The duration of this preparatory vow depends on the participant's specific spiritual role:
- General Dhonds must strictly observe these restrictions for five days prior to the festival.
- Chaugules are required to maintain the vow for fifteen days prior.
- Priests who experience divine possession (avsar) and newly initiated Dhonds must observe the austerities for twenty-two days. During this extended period, they must only consume food cooked and served by individuals designated to handle the prayers and meal preparations.

=== Initiation and purification ===
For a new participant to be formally recognized, a priest must grant a ritual permission known as a kaul. Receiving this divine assurance officially establishes the individual as a devotee and permits them to enter the fire pit. On the day of the festival, all Dhonds must first perform a purificatory bath in a designated local pond before they are permitted to enter the Lairai temple or cross the homakund.

== Ceremonial practices and attire ==
=== Attire and accoutrements ===
During the festival rituals, every Dhond holds a specialized cane or stick (bet or vet) decorated with multi-colored tassels. The standard attire consists of a white dhoti (pudve), a white undershirt, and a ceremonial shawl (shelo) worn over the shoulder, though certain participants opt to wear a traditional nine-yard cloth (navvari kapad).

When proceeding to the fire pit, each Dhond wears a garland of jasmine buds around their neck and carries another in their right hand. Chaugules distinguish themselves visually by tying a white pheta around their heads.
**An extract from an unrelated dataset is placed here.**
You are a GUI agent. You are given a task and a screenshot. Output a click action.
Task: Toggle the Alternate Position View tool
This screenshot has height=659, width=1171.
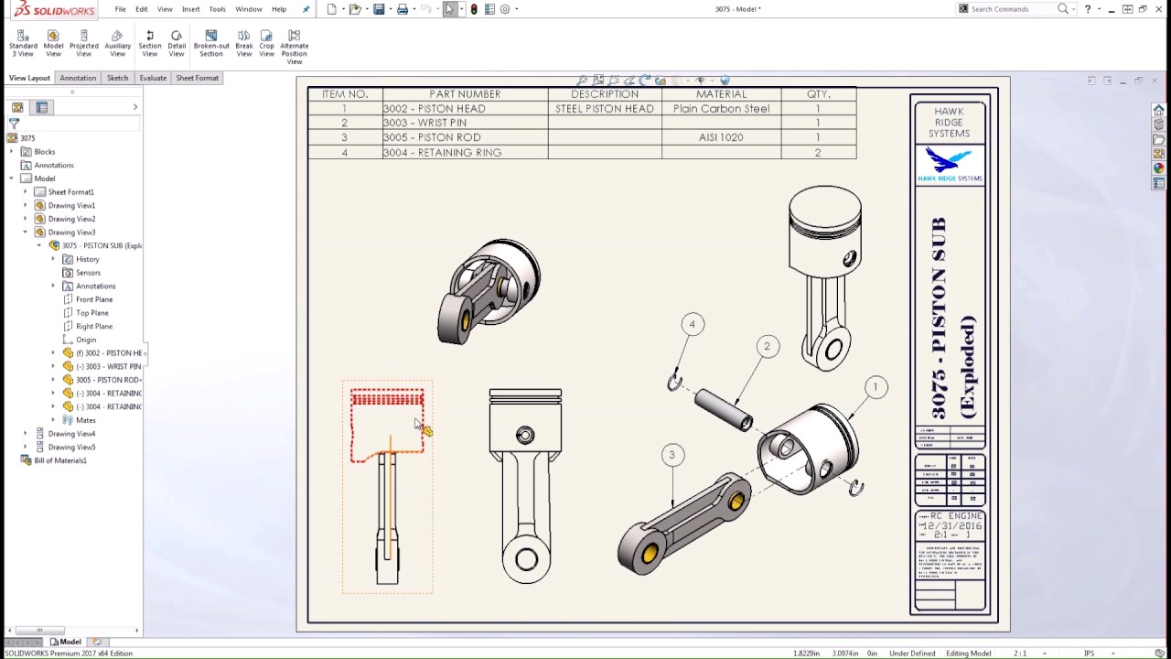[x=294, y=39]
Upon the death of a Dhond, their ceremonial stick is ritually surrendered to the homakund at the subsequent annual festival.

=== Ceremonial dances ===
Before crossing the fire pit, the Dhonds assemble at the temple to chant praises of Lairai and perform a circular dance while striking their canes together. They also dance directly ahead of the deity (Saibin) when she journeys to the pond for her ritual bath, and they repeat the dance around the perimeter of the homakund before it is officially set ablaze.

Specific spiritual strictures govern female participation; women who are actively menstruating are barred from approaching the fire pit unless they undergo a purificatory bath consisting of five distinct washings (panchve udak). Traditional belief dictates that entering the fire without this purification will result in fatal burns.

== Beliefs regarding injuries ==
According to local tradition, if a Dhond trips, falls, or suffers burns and blisters on their feet while crossing the homakund, it is widely understood as a sign that they failed to properly maintain their religious vows and dietary strictures.

Devotees who sustain injuries are never taken to hospitals or medical doctors. Instead, they are housed directly within the Lairai temple, where priests treat the injuries by sprinkling the deity's sacred water (tirth) and placing holy flowers over the wounds. The injured Dhonds remain sheltered inside the temple complex until their wounds have completely healed.

== Geographical variations and parallels ==
Outside of its primary hub in Shirgaon, communities of Dhonds dedicated to respective local deities exist in other Goan villages, such as Mayem and Morjim. However, the specific act of walking through fire is not universal to all Dhond groups; for example, in the village of Komburfa, a religious fire-walking ritual is conducted over the homakund, but it takes place without the accompanying ceremonial stick dances.

Parallel religious traditions involving fire-walking have been documented globally in nations such as Fiji, Sri Lanka, and various Latin American countries. Individuals similarly fulfill sacred vows by taking fire baths or pouring burning embers over their bodies in these places.